Le président de l’Ordre a souhaité bonne chance aux candidats. Il a rassuré sur le respect des normes et standards. Chaque année, ce concours attire de nombreux postulants. La profession offre des débouchés dans le domaine judiciaire. Les candidats admissibles passeront une épreuve orale. Celle-ci comprend un entretien avec le jury et une évaluation des connaissances pratiques et déontologiques.
Pour participer, il faut une maîtrise en droit. Une bonne moralité est exigée. Les conditions fixées par les textes doivent être remplies. Les candidats ont pris place sous la surveillance des surveillants. Les consignes ont été rappelées avant le début des épreuves. Les téléphones portables sont interdits. L’accès à la salle est refusé huit minutes après le début des compositions. Le temps imparti doit être strictement respecté.
Joël Ibrango, un candidat, s’est dit satisfait de l’organisation. « Le moral est bon car dès notre arrivée, l’accueil et la répartition des salles ont été bien faits, ce qui nous a permis de nous retrouver rapidement et de maintenir le stress », a-t-il déclaré. Madel Sirima a partagé son état d’esprit. « Le moral est au top comme on le dit. On s’est préparé pour cela et on espère que les sujets aussi seront abordables pour qu’on puisse être admis », a-t-elle indiqué. Elle a ajouté être stressée « à 70 % sur 30 » en raison du nombre de candidats et des postes à pourvoir.

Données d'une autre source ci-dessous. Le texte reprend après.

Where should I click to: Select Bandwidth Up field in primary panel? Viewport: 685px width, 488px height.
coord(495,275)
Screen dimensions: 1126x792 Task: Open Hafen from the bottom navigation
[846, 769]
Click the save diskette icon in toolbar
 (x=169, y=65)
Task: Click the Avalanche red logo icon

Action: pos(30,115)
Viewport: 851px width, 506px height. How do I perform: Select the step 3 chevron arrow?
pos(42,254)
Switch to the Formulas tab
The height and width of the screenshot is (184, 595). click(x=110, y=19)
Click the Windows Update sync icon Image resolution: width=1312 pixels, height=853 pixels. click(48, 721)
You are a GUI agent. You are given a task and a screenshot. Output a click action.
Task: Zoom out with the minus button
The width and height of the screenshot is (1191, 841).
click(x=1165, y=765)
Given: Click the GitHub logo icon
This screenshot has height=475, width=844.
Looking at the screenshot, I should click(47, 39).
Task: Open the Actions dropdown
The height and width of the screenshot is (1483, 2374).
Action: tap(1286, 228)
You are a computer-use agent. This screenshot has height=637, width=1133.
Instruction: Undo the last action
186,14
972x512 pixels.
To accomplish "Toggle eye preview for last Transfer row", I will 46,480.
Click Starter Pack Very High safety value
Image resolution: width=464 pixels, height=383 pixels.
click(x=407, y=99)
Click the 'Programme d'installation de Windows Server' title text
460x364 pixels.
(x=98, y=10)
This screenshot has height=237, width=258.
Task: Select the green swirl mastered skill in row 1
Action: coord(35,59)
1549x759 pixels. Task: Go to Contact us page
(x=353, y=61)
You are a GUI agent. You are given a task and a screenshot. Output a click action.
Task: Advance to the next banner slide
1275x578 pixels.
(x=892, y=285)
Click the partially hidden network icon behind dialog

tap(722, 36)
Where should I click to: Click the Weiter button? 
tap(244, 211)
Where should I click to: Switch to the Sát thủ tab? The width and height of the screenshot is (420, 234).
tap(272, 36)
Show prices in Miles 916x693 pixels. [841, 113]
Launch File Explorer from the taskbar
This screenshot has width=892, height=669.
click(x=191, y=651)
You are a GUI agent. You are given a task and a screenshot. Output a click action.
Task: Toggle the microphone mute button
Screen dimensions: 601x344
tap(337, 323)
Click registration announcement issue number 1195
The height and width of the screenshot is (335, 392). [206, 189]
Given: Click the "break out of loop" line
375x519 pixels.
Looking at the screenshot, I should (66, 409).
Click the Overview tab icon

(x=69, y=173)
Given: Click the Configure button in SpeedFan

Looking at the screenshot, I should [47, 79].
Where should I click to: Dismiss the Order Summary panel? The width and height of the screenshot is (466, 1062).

L’Ordre des notaires du Burkina Faso réaffirme son engagement pour une justice préventive. Cette justice doit être efficiente et accessible à tous. Le notaire est un officier public ministériel. Il assure un service public de la preuve. Il garantit l’authenticité des actes entre les parties. Il possède l’exclusivité de l’authentification des actes.